TASKS TO CARRY OUT:
1. What weight does the running watch guide list for the Apple Watch Ultra?
2. Retype a section of the running watch guide word for word, everything from "Let’s be clear" down to "one for you.".

Other GPS watch recommendations

Before we jump into the full list of the best running watches you can buy right now, here’s a quick peek at our top three selections:

The best running watches you can buy today:

1. Garmin Fenix 7

Garmin Fenix 7 specs
Display 1.3in AMOLED touchscreen, 260×260 pixels
Heart rate Yes
Battery 18 days (smartwatch), 57 days (battery saver), 10 hours (all satellite systems with music)
Waterproof 100m
Case size 42/47/51mm
Weight 79g

Garmin has cemented its Fenix series as the top choice for serious athletes in need of a serious tracking tool. And with dedicated sports profiles for a huge number of disciplines – spanning from HIIT to hiking – plus a whole range of training metrics fed by its arsenal of sensors, the Fenix 7 stays true to that template.

Rated for up to 89 hours of battery life with full GPS enabled, the Fenix 7 is equipped to go the distance – and then some. Power Manager offers granular fine-tuning to eke the very most out of every charge. Opt for the top-spec 7X Solar edition and it’ll refuel from the sun.

Built for bossing almost any sport, the Fenix 7 is as handy at tracking daily wellness as it is at providing real-time stamina estimates. Support for contactless payments and offline Amazon Music mean this durable ticker is no connected dum-dum, while support for TOPO maps makes it a navigational powerhouse.

The only fly in this capable ointment? The sizeable price tag puts the Fenix 7 firmly into premium territory. But if your budget stretches (and your pursuits demand it), this is the ultimate combo of tracking smarts and sporting endurance.

2. Apple Watch Ultra

Apple Watch Ultra specs
Display Always-on 2000nit retina display, 410 x 502 pixels
Heart rate Yes
Battery 60 hours (low-power settings)
Waterproof 100m
Case size 49mm
Weight 61g

Let’s be clear — the Apple Watch Ultra won’t offer the same longevity as more established Garmin models. But if you’re set on an Apple Watch for your next GPS watch, then the Ultra is the best of the best.

Stunning design aside, it still serves up the best battery life of any Apple Watch to date, with a gorgeous screen that’s a pleasure to behold. Packed with the latest features, it’ll cover the fitness and health tracking needs of practically anyone, with Apple’s well-stocked app ecosystem at your disposal.

Ultimately, if you’re an iPhone owner and want to enjoy the best watch the company has to offer, the Ultra is the one for you.

3. Garmin Forerunner 945

Garmin Forerunner 945 specs
Display 1.2in MIP, 240×240 pixels
Heart rate Yes
Battery 2 weeks (smartwatch), 10 hours (GPS with music)
Waterproof 50m
Case size 47mm
Weight 50g

Not the sleekest of tracking tools, Garmin’s Forerunner 945 is designed for those who want fitness insights without the extra baggage. And while it’s not the newest release in Garmin’s stable, it remains an excellent GPS sports watch for exercise – and one that’s now available for a little bit less.

ENTRIES PROVIDED:
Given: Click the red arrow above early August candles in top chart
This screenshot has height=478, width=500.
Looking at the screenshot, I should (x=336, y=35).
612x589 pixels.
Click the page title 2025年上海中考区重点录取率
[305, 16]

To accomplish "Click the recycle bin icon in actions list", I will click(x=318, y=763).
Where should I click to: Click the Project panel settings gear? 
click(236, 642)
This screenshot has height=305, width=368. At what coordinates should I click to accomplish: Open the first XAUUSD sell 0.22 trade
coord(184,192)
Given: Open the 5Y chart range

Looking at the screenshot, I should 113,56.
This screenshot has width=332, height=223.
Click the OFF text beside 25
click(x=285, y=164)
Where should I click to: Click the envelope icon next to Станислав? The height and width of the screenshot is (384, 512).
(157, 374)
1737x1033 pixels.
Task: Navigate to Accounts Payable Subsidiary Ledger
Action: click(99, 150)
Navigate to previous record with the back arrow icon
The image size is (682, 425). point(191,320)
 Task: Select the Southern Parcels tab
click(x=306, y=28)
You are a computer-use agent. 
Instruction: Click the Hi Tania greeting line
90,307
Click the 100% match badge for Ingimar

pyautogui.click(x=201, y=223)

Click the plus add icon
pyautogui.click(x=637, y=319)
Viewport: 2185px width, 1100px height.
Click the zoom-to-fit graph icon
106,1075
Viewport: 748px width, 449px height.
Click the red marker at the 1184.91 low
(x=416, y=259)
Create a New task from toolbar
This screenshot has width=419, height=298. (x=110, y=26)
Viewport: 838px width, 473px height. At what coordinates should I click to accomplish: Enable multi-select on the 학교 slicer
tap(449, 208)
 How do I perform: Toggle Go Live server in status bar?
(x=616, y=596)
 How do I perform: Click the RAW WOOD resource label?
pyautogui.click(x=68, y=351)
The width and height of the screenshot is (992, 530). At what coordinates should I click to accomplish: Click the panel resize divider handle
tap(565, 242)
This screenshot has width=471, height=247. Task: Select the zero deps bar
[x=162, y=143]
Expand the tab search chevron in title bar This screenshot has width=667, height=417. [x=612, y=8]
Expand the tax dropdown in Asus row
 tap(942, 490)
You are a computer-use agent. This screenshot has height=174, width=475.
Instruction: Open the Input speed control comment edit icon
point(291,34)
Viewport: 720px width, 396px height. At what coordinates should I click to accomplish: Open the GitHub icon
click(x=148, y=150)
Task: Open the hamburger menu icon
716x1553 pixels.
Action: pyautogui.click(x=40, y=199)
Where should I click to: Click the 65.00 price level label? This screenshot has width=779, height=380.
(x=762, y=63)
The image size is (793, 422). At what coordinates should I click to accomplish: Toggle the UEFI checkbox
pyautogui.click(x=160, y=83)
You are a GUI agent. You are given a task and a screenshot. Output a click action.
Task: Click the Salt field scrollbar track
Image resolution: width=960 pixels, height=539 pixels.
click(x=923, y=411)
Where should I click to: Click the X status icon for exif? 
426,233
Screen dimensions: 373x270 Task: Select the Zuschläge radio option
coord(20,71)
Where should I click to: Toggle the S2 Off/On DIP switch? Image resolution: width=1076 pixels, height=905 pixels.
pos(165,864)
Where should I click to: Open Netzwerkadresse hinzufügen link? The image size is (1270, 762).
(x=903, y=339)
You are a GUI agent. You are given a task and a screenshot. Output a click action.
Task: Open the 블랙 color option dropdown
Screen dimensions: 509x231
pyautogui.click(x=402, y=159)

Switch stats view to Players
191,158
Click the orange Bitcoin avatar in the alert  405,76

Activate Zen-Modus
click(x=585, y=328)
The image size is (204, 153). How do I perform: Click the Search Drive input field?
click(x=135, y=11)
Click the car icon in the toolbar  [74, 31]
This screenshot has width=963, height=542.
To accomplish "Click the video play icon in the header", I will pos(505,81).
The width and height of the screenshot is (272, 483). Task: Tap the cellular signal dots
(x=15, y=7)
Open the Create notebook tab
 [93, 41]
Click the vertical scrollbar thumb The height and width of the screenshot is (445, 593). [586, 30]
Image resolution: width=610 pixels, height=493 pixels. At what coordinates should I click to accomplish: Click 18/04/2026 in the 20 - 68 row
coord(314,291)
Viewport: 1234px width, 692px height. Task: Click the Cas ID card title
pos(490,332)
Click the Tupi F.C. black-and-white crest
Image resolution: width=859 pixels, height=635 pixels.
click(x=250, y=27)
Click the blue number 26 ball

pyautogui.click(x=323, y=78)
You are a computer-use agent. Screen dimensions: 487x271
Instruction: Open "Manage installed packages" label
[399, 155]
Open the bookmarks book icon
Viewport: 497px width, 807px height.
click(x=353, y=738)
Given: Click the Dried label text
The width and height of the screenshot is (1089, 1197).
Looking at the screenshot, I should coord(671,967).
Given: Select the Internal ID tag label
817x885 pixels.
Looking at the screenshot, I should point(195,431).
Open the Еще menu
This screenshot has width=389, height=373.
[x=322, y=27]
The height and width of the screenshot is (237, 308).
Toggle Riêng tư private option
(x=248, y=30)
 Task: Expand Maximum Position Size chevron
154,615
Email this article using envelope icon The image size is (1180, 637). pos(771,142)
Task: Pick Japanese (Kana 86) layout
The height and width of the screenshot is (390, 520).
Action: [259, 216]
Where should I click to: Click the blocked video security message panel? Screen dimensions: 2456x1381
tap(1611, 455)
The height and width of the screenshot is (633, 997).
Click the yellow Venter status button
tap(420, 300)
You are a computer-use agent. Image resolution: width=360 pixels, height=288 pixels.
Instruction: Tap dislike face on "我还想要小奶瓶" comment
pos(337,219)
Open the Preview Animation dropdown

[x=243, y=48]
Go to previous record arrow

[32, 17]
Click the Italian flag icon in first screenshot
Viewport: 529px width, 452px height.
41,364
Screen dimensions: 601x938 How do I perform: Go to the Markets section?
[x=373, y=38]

SOLUTION LIST:
1. 61g

2.
Let’s be clear — the Apple Watch Ultra won’t offer the same longevity as more established Garmin models. But if you’re set on an Apple Watch for your next GPS watch, then the Ultra is the best of the best.

Stunning design aside, it still serves up the best battery life of any Apple Watch to date, with a gorgeous screen that’s a pleasure to behold. Packed with the latest features, it’ll cover the fitness and health tracking needs of practically anyone, with Apple’s well-stocked app ecosystem at your disposal.

Ultimately, if you’re an iPhone owner and want to enjoy the best watch the company has to offer, the Ultra is the one for you.